Girls Aloud – Out Of Control (Polydor)

 

Part 2

Largely, where attempts are made to engage with Girls Aloud‘s desired critical audience is where they come across with less conviction. Revolution In The Head is one such example, a rather vague and simplistic rallying tune in the girls’ ‘sassy’ mode. Worse, though, is the faux-ragga intro which seemingly has no relevance apart from how, y’know, reggae songs are about revolution and stuff. Still, the arrangement is extremely inventive – listen out for the droning oboe line in the background, it’s an eerie and almost inaudible effect that is more powerful to the subconscious than any of the lyrics.

Fix Me Up is very unsexy because of how brazen it is, Live In The Country is purely bizarre, but the worst song here is undoubtedly the closing We Wanna Party. Seemingly an attack on emo kids, or maybe Goths, it aims so directly at its targets that the term ‘preaching to the converted’ might be a tremendous understatement. Of course their existing fans will share the opinion. The purpose of this song is, arguably, to put forward the notion that Girls Aloud are very aware of their position in the media and for them to gain further valorisation from ‘serious’ music fans, but it comes off as slightly ignorant. “We wanna party but we got no love!” is slightly too strong a refrain to be as intelligent as it hopes.
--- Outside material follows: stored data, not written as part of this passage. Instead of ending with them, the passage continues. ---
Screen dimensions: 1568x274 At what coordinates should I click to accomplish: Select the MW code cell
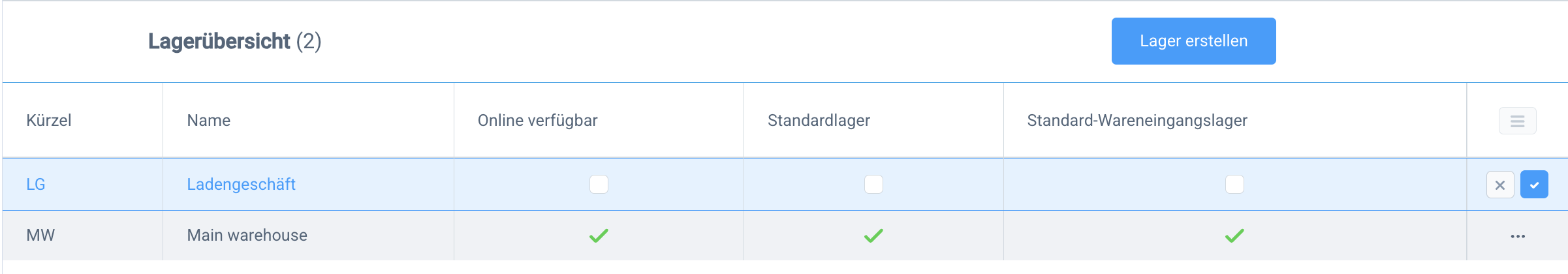[x=40, y=236]
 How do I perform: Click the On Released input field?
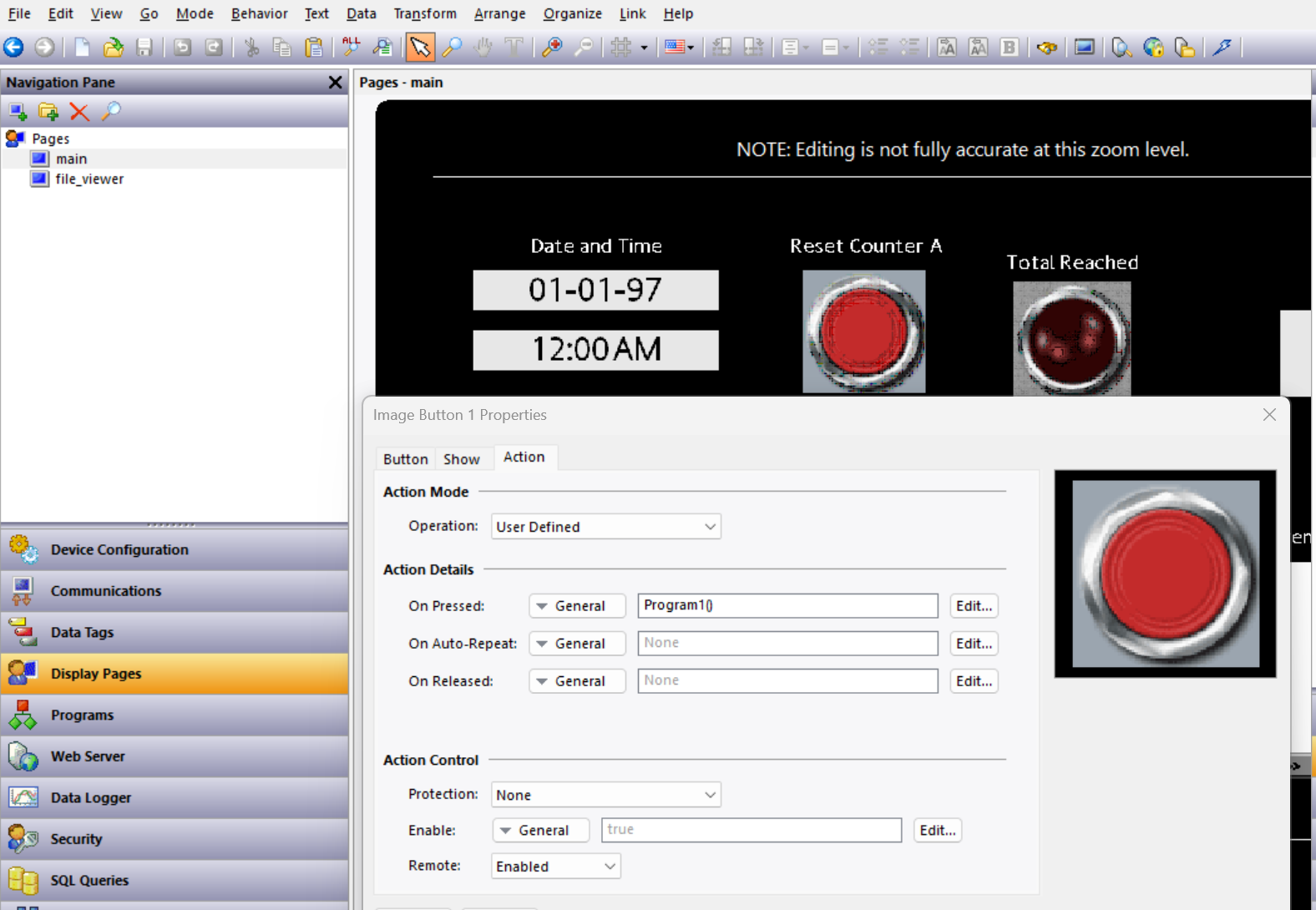pos(787,681)
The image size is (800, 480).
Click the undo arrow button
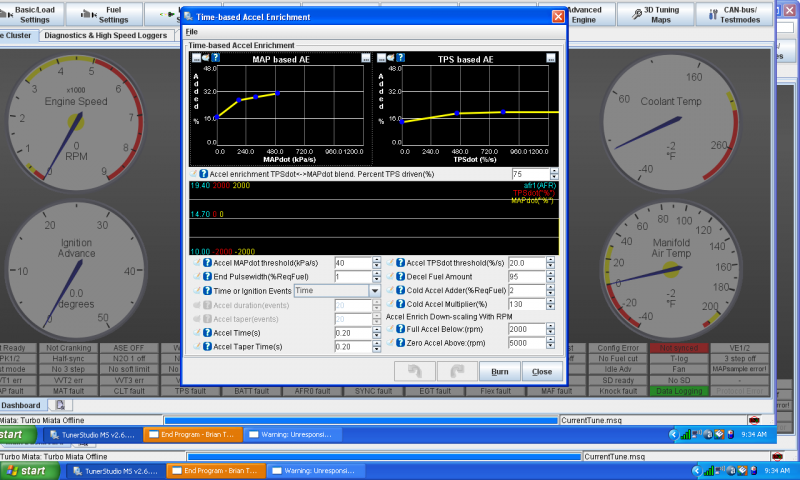point(413,371)
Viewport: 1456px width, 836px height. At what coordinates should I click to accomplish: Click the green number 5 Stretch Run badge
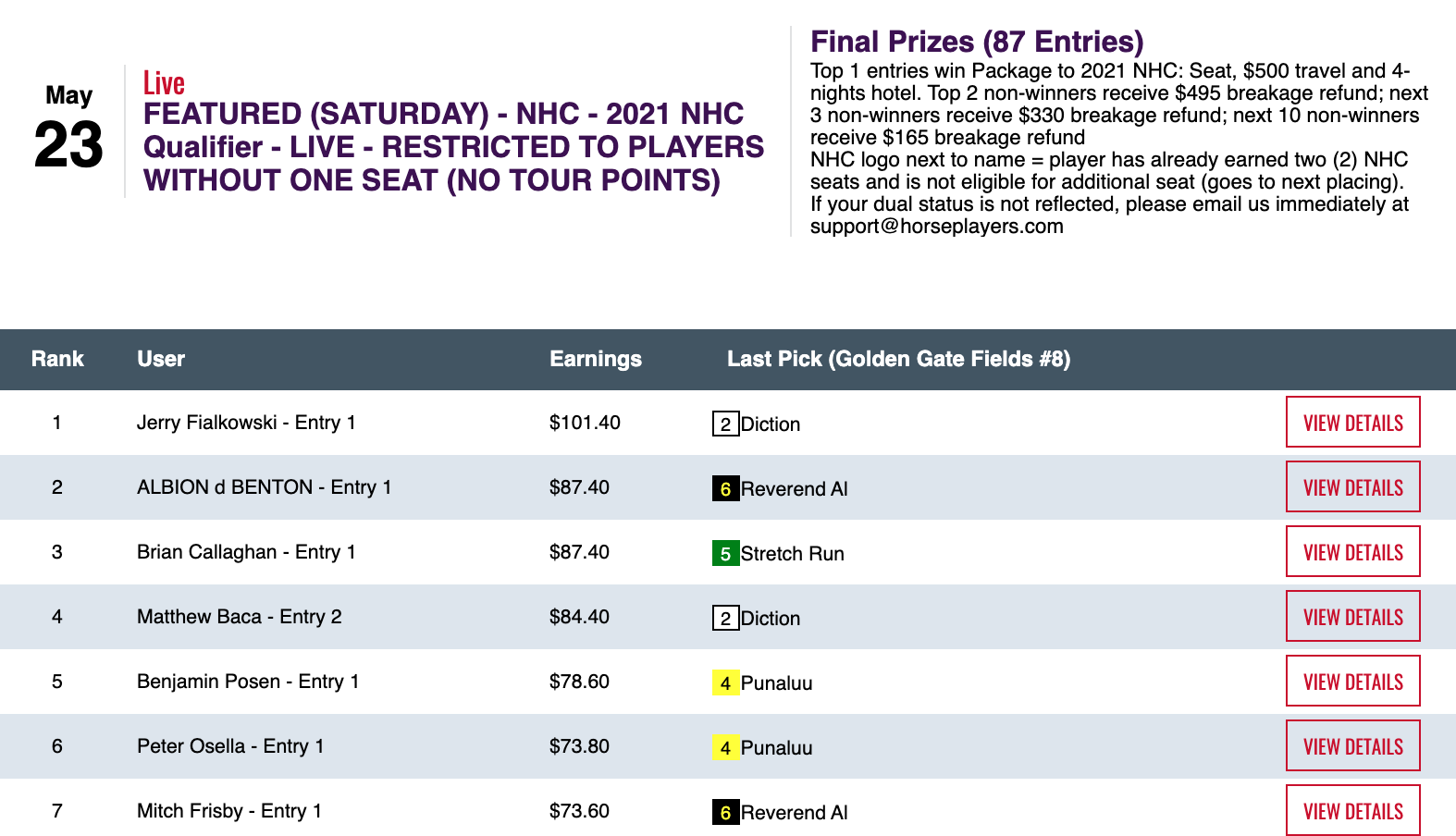[x=725, y=554]
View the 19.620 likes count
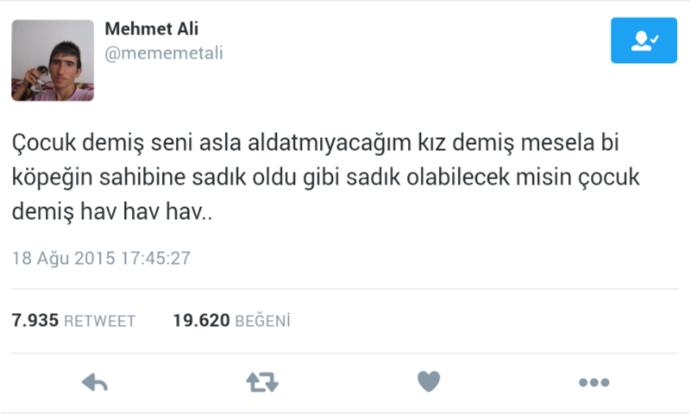This screenshot has width=690, height=414. [202, 320]
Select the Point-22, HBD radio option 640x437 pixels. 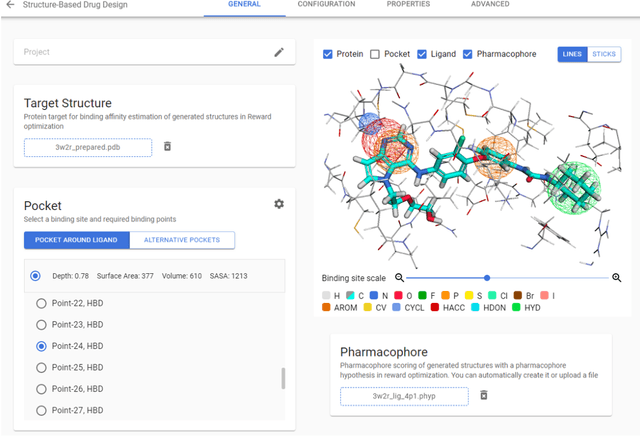(x=41, y=303)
Still, The Loving Kind is as wistful as they come and another excellent example of the pleading, beaten lyrics working far better than any others. Without sounding chauvinistic, Girls Aloud come across far better when they are devotional and not spurning their men so strongly and obviously. As far as their audience-splitting trick goes, they can’t ever stick with pure pop or attempts at crossing over into credibility. The fact is that they only achieve that credibility when they don’t mean to, when they’re simply singing songs with emotions and without agendas. In terms of furthering perceptions of the ‘girl band’ as a form, type or genre, Girls Aloud will only succeed if they ignore the external influences that have somehow convinced to them to strive for critical success. Deny it all turns they probably will, but it’s difficult not to think that someone has told them “hey, you girls could be Madonna when ‘Ray Of Light’ came out”. It’s not a guise that suits them – they should react to Out Of Control with a follow-up of the purest pop possible.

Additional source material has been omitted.